For decades, the pastel terraces of Notting Hill have been among London’s most-photographed façades—an architectural sugar rush of pinks, yellows, and baby blues that attract tourists like wasps to a pint of cider. But now, a growing number of residents are saying: enough. And they’re saying it in black.
Literally.
In a curious act of aesthetic sabotage, some homeowners have taken to painting their once-Instagrammable houses entirely black in an effort to dissuade the endless stream of influencers, day-trippers, and amateur fashionistas who use their homes as backdrops. The hope? That the sombre colour scheme might repel the content creators. Or at the very least, dull their lust for likes.
The problem, locals say, isn’t just the photography—it’s the relentless, invasive, and sometimes downright bizarre behaviour that comes with it.
“Every 30 seconds there is a new group,” one resident told the Evening Standard. “You can’t ask people to stop; you’d be out there all day.”
Welcome to the new frontline in London’s culture war: residents versus the algorithm.
At first glance, it seems absurd: that someone would feel compelled to repaint their house not for fashion or function, but to devalue it as a visual asset in the content economy. But speak to the locals, and it quickly becomes clear—this isn’t just aesthetic defiance. It’s self-defence.
On some streets, particularly around Portobello Road and Lancaster Road, the scene has become chaotic. Notting Hill’s most famous homes—those with pastel exteriors and curved stairways—have become so popular on social media that residents report being unable to leave their homes without stepping into someone’s TikTok.
“It’s really invasive overtourism for no reason at all,” said one local. “We are not a museum.”
That line—half lament, half manifesto—captures the exasperation of residents who say the neighbourhood has been transformed into a 24/7 backdrop for strangers’ digital performances.
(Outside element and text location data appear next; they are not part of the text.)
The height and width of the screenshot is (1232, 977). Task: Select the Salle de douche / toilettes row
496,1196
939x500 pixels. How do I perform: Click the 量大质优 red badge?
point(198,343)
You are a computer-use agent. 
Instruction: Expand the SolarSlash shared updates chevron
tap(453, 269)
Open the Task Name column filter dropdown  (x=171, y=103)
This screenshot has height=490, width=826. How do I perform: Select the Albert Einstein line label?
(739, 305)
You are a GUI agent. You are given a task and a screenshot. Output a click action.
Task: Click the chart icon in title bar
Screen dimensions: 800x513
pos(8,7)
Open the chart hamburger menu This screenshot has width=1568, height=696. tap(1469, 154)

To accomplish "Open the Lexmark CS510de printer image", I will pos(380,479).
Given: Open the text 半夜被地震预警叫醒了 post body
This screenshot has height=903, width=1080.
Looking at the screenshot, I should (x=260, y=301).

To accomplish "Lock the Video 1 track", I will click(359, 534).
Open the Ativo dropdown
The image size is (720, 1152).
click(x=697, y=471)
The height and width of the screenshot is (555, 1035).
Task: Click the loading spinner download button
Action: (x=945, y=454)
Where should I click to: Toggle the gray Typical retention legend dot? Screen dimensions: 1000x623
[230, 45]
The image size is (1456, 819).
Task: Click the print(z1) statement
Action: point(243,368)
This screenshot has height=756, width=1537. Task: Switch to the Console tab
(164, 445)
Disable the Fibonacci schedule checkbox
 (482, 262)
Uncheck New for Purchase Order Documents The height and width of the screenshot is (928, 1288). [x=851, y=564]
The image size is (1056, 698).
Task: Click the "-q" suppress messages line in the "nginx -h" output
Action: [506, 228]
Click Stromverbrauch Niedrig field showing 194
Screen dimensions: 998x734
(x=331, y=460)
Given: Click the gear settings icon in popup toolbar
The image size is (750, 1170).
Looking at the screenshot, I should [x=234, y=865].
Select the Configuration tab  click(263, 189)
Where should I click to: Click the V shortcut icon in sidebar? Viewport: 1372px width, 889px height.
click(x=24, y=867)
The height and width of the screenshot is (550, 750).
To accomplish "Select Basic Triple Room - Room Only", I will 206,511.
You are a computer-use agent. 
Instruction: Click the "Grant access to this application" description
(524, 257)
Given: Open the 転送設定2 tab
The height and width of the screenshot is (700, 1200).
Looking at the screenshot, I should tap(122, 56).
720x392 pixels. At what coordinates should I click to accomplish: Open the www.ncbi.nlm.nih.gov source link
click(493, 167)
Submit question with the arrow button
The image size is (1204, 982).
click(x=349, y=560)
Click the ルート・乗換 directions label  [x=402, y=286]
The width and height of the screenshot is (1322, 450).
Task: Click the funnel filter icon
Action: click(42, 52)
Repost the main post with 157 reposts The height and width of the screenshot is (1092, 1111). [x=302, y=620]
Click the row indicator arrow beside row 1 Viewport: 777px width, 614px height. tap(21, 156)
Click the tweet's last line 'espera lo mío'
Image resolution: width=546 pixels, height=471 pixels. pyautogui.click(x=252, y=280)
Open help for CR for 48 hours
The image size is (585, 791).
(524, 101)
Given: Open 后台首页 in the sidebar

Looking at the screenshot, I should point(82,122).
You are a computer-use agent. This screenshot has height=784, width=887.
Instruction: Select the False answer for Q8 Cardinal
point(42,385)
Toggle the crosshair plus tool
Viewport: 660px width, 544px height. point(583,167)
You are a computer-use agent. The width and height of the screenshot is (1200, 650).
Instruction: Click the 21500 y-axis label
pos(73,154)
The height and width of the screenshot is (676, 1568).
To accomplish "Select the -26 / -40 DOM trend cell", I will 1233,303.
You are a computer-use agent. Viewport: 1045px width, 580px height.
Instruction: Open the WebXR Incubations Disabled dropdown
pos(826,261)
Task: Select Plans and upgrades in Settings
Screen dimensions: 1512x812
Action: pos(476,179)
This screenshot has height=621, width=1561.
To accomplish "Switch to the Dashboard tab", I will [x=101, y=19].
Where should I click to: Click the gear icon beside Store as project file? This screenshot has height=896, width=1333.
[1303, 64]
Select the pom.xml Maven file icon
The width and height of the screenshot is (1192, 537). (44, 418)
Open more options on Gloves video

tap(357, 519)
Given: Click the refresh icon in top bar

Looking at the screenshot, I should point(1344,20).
One man described returning home to find people setting up a tent outside his front door to do a shoot. Yes, a tent. Not a metaphor. A literal tent. Apparently it was there so the Grammar could use it to change outfits in privacy for her photoshoot.
Another resident recounted being alone at home when someone outside began shouting. When she went to the door to ask them to move along, the stranger responded with hostility, yelling: “This house doesn’t belong to you.”
Faced with such surreal invasions of privacy, the turn to black paint starts to look less like drama and more like pragmatism.
“We thought if we painted the house black people would stop,” said one resident. “But they just go next door now.”
Indeed, the logic is clear: while pastel houses pop on Instagram, black ones recede into the digital noise. A matte-black Georgian terrace doesn’t scream whimsy or lifestyle—at least, not the curated, sun-drenched kind that fetches the likes.
But not everyone is thrilled with the visual shift. Black, after all, is a statement colour—and a divisive one. Some neighbours have objected to the monochrome rebellion, arguing it clashes with the area’s historic aesthetic. It’s become a new sort of turf war: heritage versus hostility to hashtags.
Paint isn’t the only tool in this local insurgency. Other residents have taken to installing ropes across their stairways and putting up signs that politely—though firmly—ask visitors to respect their privacy. It’s the architectural equivalent of closing the curtains and hoping the party goes elsewhere.
But while the influencers may pause, they rarely retreat.
The trouble, of course, is that the houses themselves are too beautiful. And Instagram, with its ceaseless hunger for charm, has made them currency. Every doorframe is a potential brand moment. Every stairway, a launchpad to micro-fame.
The worst part? As one resident noted, the black paint may not even work.
“They actually like the contrast with the black background.”
Because of course they do. We live in a world where even protest becomes aestheticised. Where a quiet, angry act of resistance becomes a new kind of content opportunity. Where the only thing more Instagrammable than a pink house… is the pink house next to the black one.
What’s happening in Notting Hill is not unique. Venice has banned large cruise ships. Barcelona fines Airbnb violators. Kyoto residents have asked tourists to stop touching the geishas. The battle between locals and visitors is everywhere—but in London, it has taken the strange form of house-paint and polite signage.
It’s not just a battle for space. It’s a battle for meaning. For the right to live unfilmed, unfiltered, unbothered.